De gemeente heeft haar stelling dat de Visserswoningen financieel niet haalbaar waren en dat [partij A] heeft gepoogd om het project aan een derde te verkopen, naar het oordeel van de rechtbank in het licht van de betwisting door [partij A], onvoldoende onderbouwd.
Evenmin heeft de gemeente onderbouwd hoe de kanaalproblematiek van invloed is geweest op het project Visserwoningen, zodat zij gezien de stellige ontkenning van een verband daarmee door [partij A], ook op dit punt te weinig heeft gesteld.
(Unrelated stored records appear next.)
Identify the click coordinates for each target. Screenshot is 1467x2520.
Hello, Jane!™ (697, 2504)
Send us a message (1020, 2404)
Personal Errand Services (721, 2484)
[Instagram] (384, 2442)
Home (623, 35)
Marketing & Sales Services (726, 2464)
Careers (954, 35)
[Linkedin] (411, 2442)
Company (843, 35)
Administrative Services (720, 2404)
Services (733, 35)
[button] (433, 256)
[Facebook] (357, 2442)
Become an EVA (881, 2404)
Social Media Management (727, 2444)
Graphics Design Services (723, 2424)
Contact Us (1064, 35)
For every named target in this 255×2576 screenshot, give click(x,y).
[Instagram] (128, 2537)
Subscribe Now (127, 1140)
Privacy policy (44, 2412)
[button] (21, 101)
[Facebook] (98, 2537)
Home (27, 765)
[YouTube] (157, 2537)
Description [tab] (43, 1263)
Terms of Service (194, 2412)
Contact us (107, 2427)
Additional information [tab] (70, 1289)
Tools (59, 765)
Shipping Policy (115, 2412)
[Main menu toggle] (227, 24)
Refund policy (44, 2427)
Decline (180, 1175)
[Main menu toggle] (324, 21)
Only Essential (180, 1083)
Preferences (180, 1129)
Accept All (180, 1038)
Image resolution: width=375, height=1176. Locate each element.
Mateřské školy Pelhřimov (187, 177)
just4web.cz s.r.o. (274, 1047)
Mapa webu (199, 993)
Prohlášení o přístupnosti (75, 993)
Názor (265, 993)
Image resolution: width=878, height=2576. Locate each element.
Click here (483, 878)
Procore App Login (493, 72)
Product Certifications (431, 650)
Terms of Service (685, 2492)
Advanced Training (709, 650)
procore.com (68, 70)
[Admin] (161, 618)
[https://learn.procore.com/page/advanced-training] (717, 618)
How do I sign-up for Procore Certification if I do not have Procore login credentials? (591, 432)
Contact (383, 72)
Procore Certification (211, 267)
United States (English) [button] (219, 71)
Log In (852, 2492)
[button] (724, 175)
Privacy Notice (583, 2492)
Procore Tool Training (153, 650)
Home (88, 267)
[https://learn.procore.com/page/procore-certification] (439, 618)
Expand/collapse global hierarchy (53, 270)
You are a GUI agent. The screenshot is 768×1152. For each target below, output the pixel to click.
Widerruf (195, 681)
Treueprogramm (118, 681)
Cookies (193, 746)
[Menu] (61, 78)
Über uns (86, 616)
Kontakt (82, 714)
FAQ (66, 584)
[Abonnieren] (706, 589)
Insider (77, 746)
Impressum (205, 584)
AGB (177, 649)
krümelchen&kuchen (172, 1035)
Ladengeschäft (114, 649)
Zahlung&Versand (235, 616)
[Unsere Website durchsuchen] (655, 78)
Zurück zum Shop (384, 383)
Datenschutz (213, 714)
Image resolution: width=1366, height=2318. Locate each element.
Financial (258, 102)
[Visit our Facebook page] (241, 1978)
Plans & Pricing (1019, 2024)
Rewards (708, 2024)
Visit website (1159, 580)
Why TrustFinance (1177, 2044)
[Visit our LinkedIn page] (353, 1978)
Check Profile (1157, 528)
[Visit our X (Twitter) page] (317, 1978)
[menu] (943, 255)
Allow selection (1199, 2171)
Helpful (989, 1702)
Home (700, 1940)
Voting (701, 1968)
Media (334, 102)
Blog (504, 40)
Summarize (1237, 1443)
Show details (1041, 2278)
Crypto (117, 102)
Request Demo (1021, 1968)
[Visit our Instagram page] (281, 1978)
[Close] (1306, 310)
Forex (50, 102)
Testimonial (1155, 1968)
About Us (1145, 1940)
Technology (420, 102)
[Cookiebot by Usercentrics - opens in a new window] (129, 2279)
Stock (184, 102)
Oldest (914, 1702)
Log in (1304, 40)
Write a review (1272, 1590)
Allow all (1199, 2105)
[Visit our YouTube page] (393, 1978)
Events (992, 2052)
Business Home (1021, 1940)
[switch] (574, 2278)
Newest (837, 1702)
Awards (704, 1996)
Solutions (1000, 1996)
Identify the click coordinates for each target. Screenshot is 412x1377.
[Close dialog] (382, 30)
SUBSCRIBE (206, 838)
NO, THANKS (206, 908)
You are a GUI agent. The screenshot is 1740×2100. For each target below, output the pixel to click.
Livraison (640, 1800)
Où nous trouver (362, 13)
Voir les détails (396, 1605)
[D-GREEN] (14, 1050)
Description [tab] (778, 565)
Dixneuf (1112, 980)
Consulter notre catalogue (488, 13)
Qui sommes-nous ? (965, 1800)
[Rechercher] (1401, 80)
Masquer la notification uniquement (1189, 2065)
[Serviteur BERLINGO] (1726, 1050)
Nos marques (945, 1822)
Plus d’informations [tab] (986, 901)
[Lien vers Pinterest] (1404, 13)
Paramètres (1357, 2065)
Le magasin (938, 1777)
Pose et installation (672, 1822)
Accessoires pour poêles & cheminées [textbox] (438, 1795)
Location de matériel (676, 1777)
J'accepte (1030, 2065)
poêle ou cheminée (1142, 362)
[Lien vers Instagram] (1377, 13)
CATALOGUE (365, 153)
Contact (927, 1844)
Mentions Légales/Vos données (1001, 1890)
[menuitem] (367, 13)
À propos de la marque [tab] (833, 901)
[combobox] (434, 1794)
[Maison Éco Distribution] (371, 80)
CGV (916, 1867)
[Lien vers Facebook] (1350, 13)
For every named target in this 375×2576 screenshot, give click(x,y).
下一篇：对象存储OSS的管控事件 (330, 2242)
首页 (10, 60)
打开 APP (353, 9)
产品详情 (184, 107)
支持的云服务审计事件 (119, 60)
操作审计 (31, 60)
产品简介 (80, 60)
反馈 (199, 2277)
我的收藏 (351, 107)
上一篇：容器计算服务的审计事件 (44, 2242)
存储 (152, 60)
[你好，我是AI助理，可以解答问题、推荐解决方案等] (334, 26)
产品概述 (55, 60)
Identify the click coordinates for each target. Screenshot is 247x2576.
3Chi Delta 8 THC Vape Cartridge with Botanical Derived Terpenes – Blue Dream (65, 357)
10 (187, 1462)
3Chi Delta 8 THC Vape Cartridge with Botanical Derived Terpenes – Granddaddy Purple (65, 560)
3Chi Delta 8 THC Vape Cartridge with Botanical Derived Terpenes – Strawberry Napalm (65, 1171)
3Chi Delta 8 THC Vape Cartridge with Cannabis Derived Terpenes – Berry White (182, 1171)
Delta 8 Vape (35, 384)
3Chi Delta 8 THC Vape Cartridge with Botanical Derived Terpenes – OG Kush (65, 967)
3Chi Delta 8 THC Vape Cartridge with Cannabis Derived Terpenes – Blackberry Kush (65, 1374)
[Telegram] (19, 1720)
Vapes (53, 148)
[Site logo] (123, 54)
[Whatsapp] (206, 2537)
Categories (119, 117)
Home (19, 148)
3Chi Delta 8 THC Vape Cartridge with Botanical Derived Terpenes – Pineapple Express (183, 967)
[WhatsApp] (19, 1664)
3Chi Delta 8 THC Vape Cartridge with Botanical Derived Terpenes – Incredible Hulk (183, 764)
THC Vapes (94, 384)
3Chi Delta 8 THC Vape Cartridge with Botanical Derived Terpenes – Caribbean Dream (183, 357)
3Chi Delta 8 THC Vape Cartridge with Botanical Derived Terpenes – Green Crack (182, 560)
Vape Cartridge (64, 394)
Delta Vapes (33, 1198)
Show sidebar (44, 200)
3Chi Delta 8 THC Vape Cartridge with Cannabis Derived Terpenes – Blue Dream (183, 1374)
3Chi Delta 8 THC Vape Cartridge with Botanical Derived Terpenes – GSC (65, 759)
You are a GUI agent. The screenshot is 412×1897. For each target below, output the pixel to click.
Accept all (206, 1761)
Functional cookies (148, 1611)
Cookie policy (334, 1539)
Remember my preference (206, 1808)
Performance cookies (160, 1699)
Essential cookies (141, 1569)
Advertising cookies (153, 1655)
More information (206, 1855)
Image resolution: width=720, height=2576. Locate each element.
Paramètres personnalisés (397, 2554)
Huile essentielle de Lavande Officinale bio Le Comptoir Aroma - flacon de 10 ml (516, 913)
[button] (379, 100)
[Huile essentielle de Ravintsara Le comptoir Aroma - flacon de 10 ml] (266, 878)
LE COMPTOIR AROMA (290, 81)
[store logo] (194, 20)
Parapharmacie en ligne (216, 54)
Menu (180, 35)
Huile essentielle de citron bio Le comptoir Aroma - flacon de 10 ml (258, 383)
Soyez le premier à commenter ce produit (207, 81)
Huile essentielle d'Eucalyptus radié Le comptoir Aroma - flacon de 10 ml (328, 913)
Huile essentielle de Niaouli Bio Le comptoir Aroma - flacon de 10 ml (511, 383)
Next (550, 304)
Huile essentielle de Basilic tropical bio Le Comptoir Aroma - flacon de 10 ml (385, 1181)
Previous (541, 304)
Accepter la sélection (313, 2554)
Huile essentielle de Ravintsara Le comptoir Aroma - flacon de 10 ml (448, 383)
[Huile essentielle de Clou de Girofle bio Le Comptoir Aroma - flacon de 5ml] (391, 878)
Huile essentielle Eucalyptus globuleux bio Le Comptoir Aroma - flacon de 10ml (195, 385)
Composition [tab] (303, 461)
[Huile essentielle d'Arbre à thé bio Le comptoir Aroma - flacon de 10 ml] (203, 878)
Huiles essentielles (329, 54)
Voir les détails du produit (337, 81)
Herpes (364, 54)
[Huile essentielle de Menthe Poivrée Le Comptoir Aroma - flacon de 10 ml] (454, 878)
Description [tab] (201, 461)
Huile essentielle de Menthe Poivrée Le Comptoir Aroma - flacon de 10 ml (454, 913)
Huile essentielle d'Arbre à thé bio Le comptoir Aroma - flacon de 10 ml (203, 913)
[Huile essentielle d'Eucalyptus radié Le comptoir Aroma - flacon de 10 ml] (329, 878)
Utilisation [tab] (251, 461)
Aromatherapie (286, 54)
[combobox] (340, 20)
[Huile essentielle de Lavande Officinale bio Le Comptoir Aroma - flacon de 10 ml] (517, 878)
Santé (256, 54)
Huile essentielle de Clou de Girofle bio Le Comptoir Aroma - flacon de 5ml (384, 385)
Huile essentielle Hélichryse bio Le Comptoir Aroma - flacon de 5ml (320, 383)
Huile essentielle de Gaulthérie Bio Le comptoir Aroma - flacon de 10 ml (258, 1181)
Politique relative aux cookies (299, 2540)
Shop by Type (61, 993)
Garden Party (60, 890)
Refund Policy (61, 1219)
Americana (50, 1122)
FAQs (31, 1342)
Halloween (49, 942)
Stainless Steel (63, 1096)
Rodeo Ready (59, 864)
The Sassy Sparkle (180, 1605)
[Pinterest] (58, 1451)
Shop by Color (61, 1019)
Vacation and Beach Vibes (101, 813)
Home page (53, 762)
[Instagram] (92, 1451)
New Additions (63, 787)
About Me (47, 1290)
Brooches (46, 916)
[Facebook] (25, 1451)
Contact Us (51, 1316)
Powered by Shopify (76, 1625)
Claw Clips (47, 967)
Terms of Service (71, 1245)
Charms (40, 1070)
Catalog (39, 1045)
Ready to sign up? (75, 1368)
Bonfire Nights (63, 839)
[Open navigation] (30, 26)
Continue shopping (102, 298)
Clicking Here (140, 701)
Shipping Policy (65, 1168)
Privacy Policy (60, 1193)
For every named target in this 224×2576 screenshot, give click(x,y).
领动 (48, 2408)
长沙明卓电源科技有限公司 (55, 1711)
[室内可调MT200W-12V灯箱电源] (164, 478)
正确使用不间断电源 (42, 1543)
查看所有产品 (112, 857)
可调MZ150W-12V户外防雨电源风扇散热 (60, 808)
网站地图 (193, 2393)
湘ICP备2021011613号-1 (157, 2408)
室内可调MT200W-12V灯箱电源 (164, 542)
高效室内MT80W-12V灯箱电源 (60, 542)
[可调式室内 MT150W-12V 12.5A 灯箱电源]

Waarom de door [partij A] beoogde en na twee aanvragen ook vergunde wijzigingen in de bouwplannen van de Visserswoningen een onvoorziene omstandigheid is, heeft de gemeente niet duidelijk gemaakt. Juist vanwege de verstreken tijd acht de rechtbank wijzigingen in de bouwplannen verklaarbaar.
De gemeente heeft weliswaar met een beroep op artikel 18 SOK betoogd dat de genoemde omstandigheden voor [partij A] aanleiding hadden moeten zijn om te gaan heronderhandelen over nieuwe afspraken met de gemeente en dat het nalaten dit te doen aan te merken is als een gebrek in de nakoming van de SOK, maar de gemeente heeft, gezien hetgeen de rechtbank hiervoor heeft overwogen, nagelaten toe te lichten waarom [partij A] in die omstandigheden aanleiding zou moeten zien om opnieuw in gesprek te gaan.
5.20.
Voor zover de gemeente heeft beoogd het feit dat de provincie nog niet bereid is gebleken om de grond aan de gemeente over te dragen als onvoorziene omstandigheid aan te merken, is dit een omstandigheid die voor rekening van de gemeente komt. In de overeenkomst is immers bepaald dat [partij A] niet rechtstreeks de grond van de provincie zal kopen, maar dat het verwerven van de grond door tussenkomst van de gemeente zal plaatsvinden. Het lag dus op de weg van de gemeente om op dit punt actie te ondernemen. Dat wellicht het uitstellen ervan ertoe heeft geleid dat de provincie nu al dan niet terechte bezwaren opwerpt, is een omstandigheid die naar het oordeel van de rechtbank op grond van de overeenkomst in de risicosfeer van de gemeente ligt.
5.21.
Dat sprake is van onvoorziene omstandigheden die voor [partij A] reden hadden moeten zijn om te gaan heronderhandelen in plaats van over te gaan tot ontbinding van de SOK, is dan ook niet gebleken. Indien en voor zover de omstandigheid dat [partij A] nog geen ontheffing heeft voor de verlegging van het persriool en er geen overeenstemming bestaat over de weginrichting al een onvoorziene omstandigheid is, kan [partij A] niet worden verweten dat hij daarover niet in (her)onderhandeling met de gemeente is gegaan. Wat betreft de weginrichting heeft hij dat immers wel gedaan en heeft hij zelfs gewijzigde inrichtingsplannen van de door hem ingeschakelde [naam 4] Groep in de gesprekken met de gemeente betrokken. Wat betreft het persriool is niet gebleken dat hier onoverkomelijk belemmeringen bestaan. Het was voor [partij A] ook niet de reden om de overeenkomst te ontbinden. [partij A] kan dan ook niet worden verweten dat hij op dit punt is tekortgeschoten in de nakoming van de SOK en dat hij voorbarig tot ontbinding van de SOK is overgegaan.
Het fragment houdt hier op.